La voix éloquente qui avait récemment retenti sur le cercueil de la reine d'Angleterre se fit encore entendre sur celui de sa fille. Bossuet n'était arrivé près de la princesse que dans ses derniers instants, mais assez à temps encore pour dissiper, par des paroles de foi, d'amour et de confiance en Dieu, les agitations et les terreurs qu'avaient jetées dans l'âme de cette infortunée, en proie à de si horribles souffrances, les longues et sévères exhortations d'un austère confesseur [453]. Plus calme après avoir entendu Bossuet, elle ordonna à voix basse, en anglais, à une de ses femmes placée près de son lit, que lorsqu'elle ne serait plus, on détachât de son doigt l'émeraude qui s'y trouvait et qu'on la remît à l'apôtre consolateur, comme une bague qu'elle avait fait faire pour lui. Ce souvenir, cette dernière pensée du départ et plus encore le spectacle des souffrances et de la mort cruelle de cette jeune princesse donnèrent à l'éloquence de Bossuet une suavité, une grâce touchante et mélancolique qu'on ne retrouve dans aucun de ses autres discours. Dans ces tristes et solennelles circonstances, chacune des explosions de ce génie sublime était presque toujours suivie de la conversion de quelques-unes des personnes qui en avaient été témoins. Ce fut après que Bossuet eut prononcé, dans la majestueuse basilique de Saint-Denis, le 21 août 1670, l'oraison funèbre d'Henriette d'Angleterre, que le marquis de Tréville, toujours cité comme un des hommes les plus instruits et les plus spirituels de son temps, prit la subite résolution de se retirer du monde et de la cour, pour se livrer tout entier à ses religieuses pensées et aux nouveaux devoirs qu'elles lui imposaient.

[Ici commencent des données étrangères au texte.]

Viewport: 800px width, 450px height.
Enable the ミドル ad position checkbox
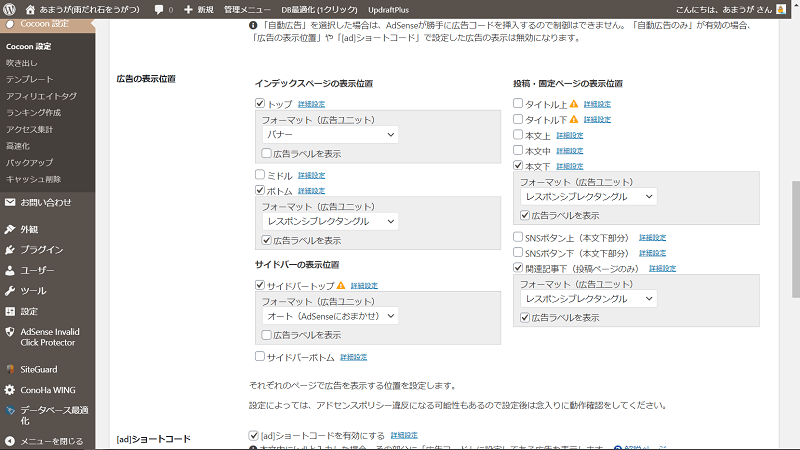(260, 175)
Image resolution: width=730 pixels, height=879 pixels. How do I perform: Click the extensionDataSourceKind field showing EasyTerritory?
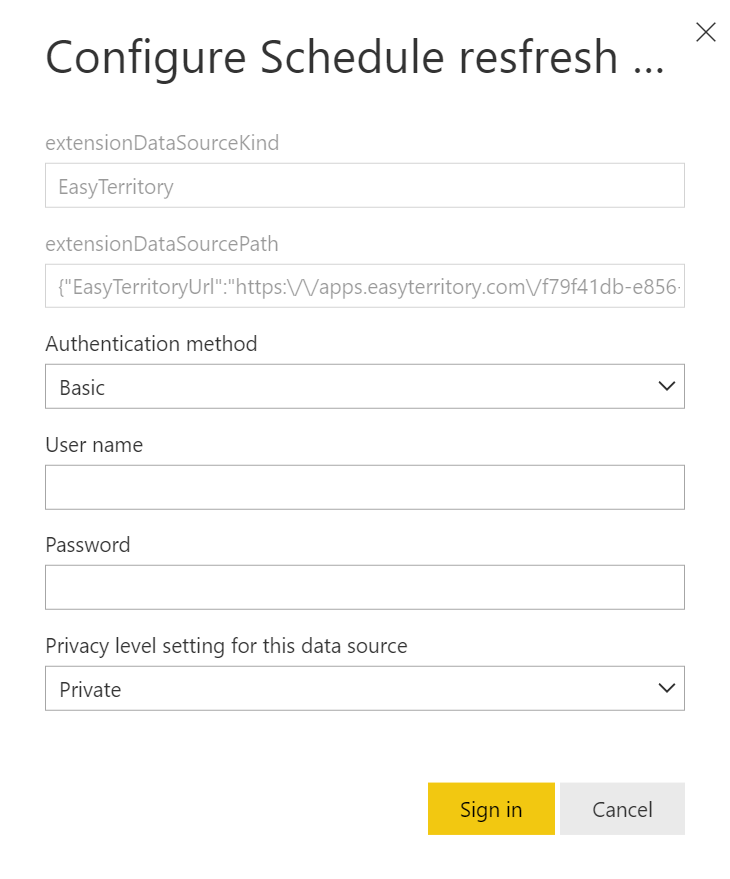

La perte d'Henriette d'Angleterre fut ressentie d'autant plus vivement par Louis XIV qu'il se trouvait blessé dans ses plus chères affections et contrarié dans les combinaisons de sa politique. Dès sa jeunesse il s'était senti de l'inclination pour sa belle-sœur; elle était un des ornements de sa cour, le gage de l'alliance entre la France et la Grande-Bretagne; et lorsqu'elle lui fut ravie elle venait de resserrer l'union qui existait entre lui et Charles II, entre les souverains de deux grands royaumes, contristés par sa mort. Louis XIV ne se méprit pas sur la cause de cet événement, et reconnut de quel côté partait le coup. Mais l'intérêt de l'État le força de dissimuler et de paraître persuadé que cette mort avait été naturelle. Elle avait produit une telle sensation en Angleterre qu'on parlait de se saisir de tous les Français qui y résidaient; et Charles II, qui ne pouvait se consoler de la perte de sa sœur, paraissait disposé à seconder l'animosité publique contre les sujets du roi de France. Pour cette seule cause, une guerre pouvait s'ensuivre entre les deux pays, qui étaient loin d'être aussi bien disposés l'un pour l'autre que les rois qui les gouvernaient. Pour calmer cette irritation, Louis XIV déguisa sa pensée, fit taire ses ressentiments. Par des procès-verbaux de ses médecins et de ses chirurgiens, qui firent l'autopsie de la princesse, il fit constater que le poison n'avait pas eu de part à sa fin cruelle. La nécessité de dérouter tous les soupçons, surtout d'écarter ceux qui pesaient sur son frère, et l'impossibilité de convaincre par des preuves les plus coupables le forcèrent de rappeler de son exil le chevalier de Lorraine et d'agir avec la même dissimulation envers ses complices. Par ces actes le roi parvint bien à jeter de l'obscurité sur la véritable cause de cet événement; mais lui n'eut aucun doute. Il avait saisi, par l'aveu d'un des criminels, tous les fils de cette horrible trame; et ce fut pour lui un grand soulagement d'acquérir la certitude que son frère n'y avait aucune part, et qu'elle avait été ourdie et exécutée à son insu [454].